- [Exercises]:
- 1) In the blog post about The Most Dangerous Writing App, what happens if you stop typing before the set time is up?
- 2) Please copy the blog post word for word between "At first I was" and "thought to it.", inclusive.

- [Passage provided]:
========================================================================
This morning I came across a new (well, for me) writing app called ‘The Most Dangerous Writing App’– and it takes its name quite literally. To put it simply, you set the amount of time you want to write for and if you stop typing before time is up… everything gets deleted. It’s a web based app that you can use with any type of browser, making it very accessible from wherever you are.


At first I was horrified. How about if you pen the start to the next Pulitzer Prize novel and then you stop for just a second to take a sip of coffee and it’s GONE?! After my initial freak out of far fetched dreams, I shifted back to reality. The purpose of this app isn’t to write an amazing piece of literature, it’s to exercise and train your writing brain. Many writers struggle with finding chunks of time in their day to sit down and write. This app trains you to sit down and follow through on your commitment. If you struggle to write for more than than a half hour, set the timer for 45 minutes. Write about absolutely anything. Your day, your weekend plans, or that crazy dream you had last night. Anything- just don’t stop. Soon enough, writing for a half hour will feel easy and you can slowly work your way up writing for hours without much thought to it.

Another great benefit of the app is that it doesn’t allow for perfectionism. You have absolutely no time to go back and read what you just wrote or fix your grammar errors. If you do… well, you know- your work will be deleted. It trains our brain to be alright with getting all our thoughts out on paper without thinking about how it’s  actually sounding or what golden writing rule we just broke. Writers need to get more comfortable with the idea of a crappy first draft because to be honest, most are. It’s really hard to fully edit or tweak unfinished work. You need to have the structure of your story, the bare details, and the arc of where you are hoping to take your book laid out before you can really get down to writing. That’s hard to do if you are continually obsessing over the same paragraph. Do yourself a favor and forget about it. Continue writing and come back to it after. You will have a much clearer idea of what your purpose is and making corrections won’t seem as daunting.

Trying out this app will definitely be scary the first couple times, but I truly think only good things will come from it. As long as you don’t use it to write that book or essay you are on a strict deadline for.

Write on.

The Magical 7

A lot of the writing advice that I give on this blog can become monotonous at times. There’s only so many different ways I can tell you to edit your work, read more books, and just keep writing no matter what. I love when I come across different ways to present the same information to you. Because the truth of the matter is, this ‘stuff’ is really important. You can never be told enough times to edit your book one time or read one more book to understand your genre better. If something I told you didn’t stick the first time, maybe it will stick this time.
========================================================================
Collected data entries:
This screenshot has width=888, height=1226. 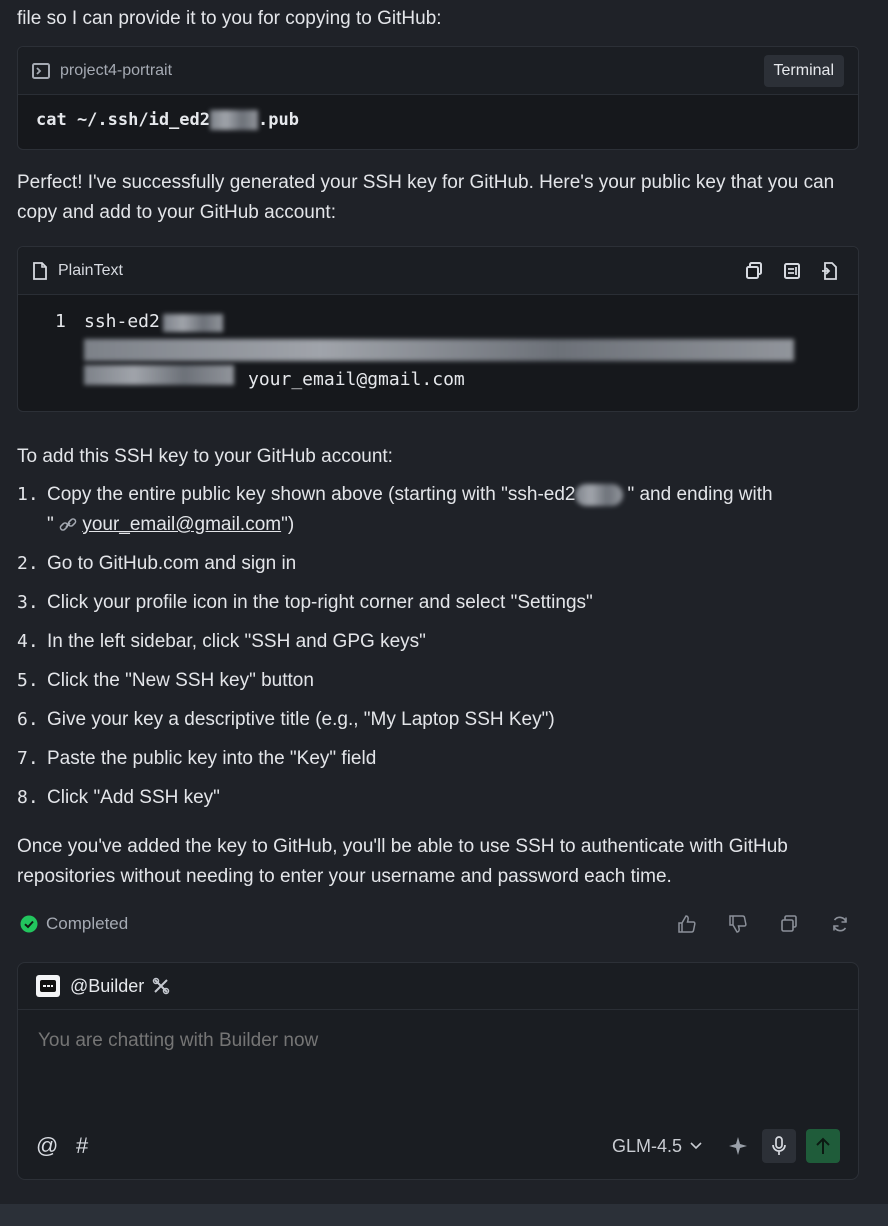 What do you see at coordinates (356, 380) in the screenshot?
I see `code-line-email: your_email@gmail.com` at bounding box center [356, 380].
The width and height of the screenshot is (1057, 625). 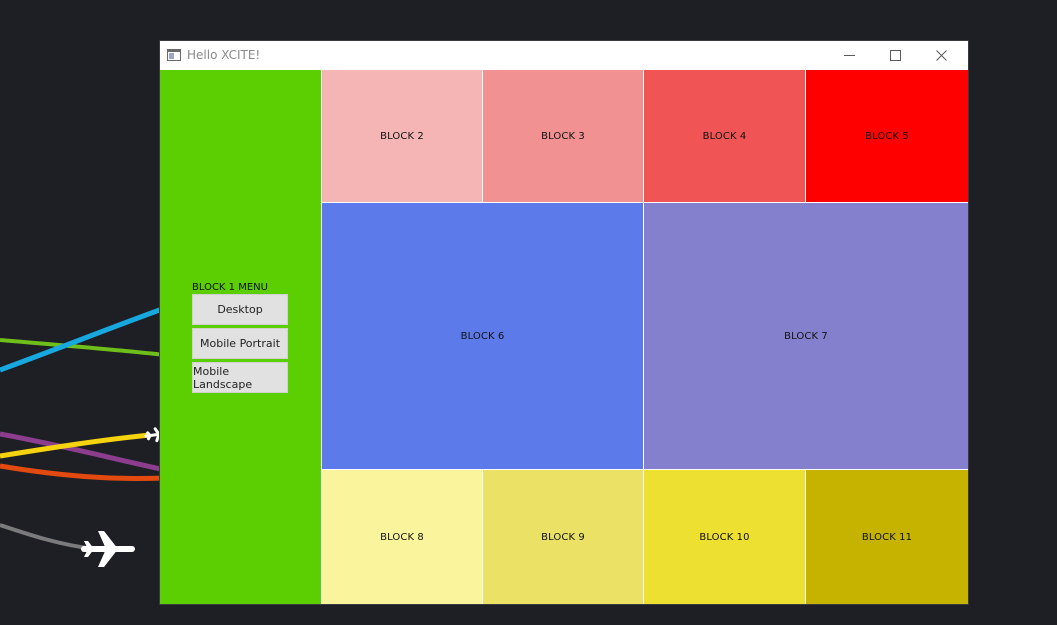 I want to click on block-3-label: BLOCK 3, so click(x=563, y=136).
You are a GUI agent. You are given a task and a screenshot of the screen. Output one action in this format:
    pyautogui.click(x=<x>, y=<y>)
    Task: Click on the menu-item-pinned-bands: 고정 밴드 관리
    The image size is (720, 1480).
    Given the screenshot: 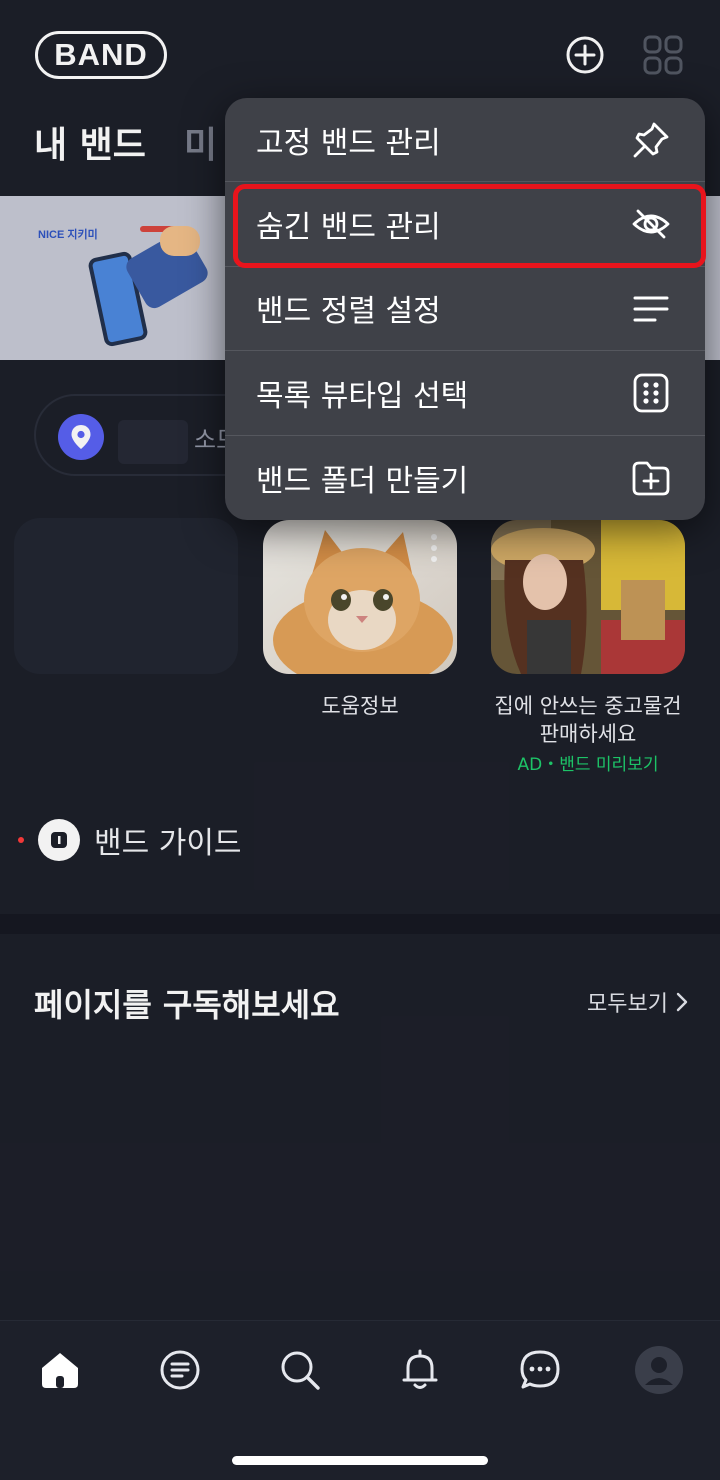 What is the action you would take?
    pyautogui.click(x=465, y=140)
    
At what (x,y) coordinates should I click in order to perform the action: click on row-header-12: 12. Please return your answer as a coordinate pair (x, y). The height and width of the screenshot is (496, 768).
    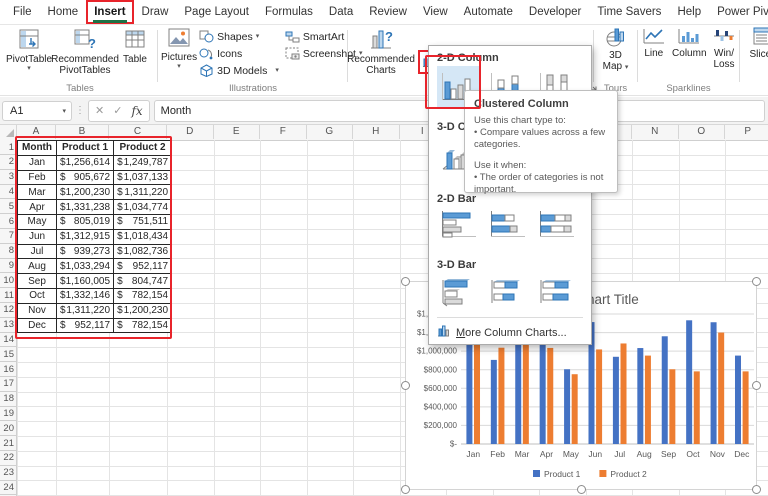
========================================================================
- [Solutions to the problems]:
- 1) Everything gets deleted.

- 2)
At first I was horrified. How about if you pen the start to the next Pulitzer Prize novel and then you stop for just a second to take a sip of coffee and it’s GONE?! After my initial freak out of far fetched dreams, I shifted back to reality. The purpose of this app isn’t to write an amazing piece of literature, it’s to exercise and train your writing brain. Many writers struggle with finding chunks of time in their day to sit down and write. This app trains you to sit down and follow through on your commitment. If you struggle to write for more than than a half hour, set the timer for 45 minutes. Write about absolutely anything. Your day, your weekend plans, or that crazy dream you had last night. Anything- just don’t stop. Soon enough, writing for a half hour will feel easy and you can slowly work your way up writing for hours without much thought to it.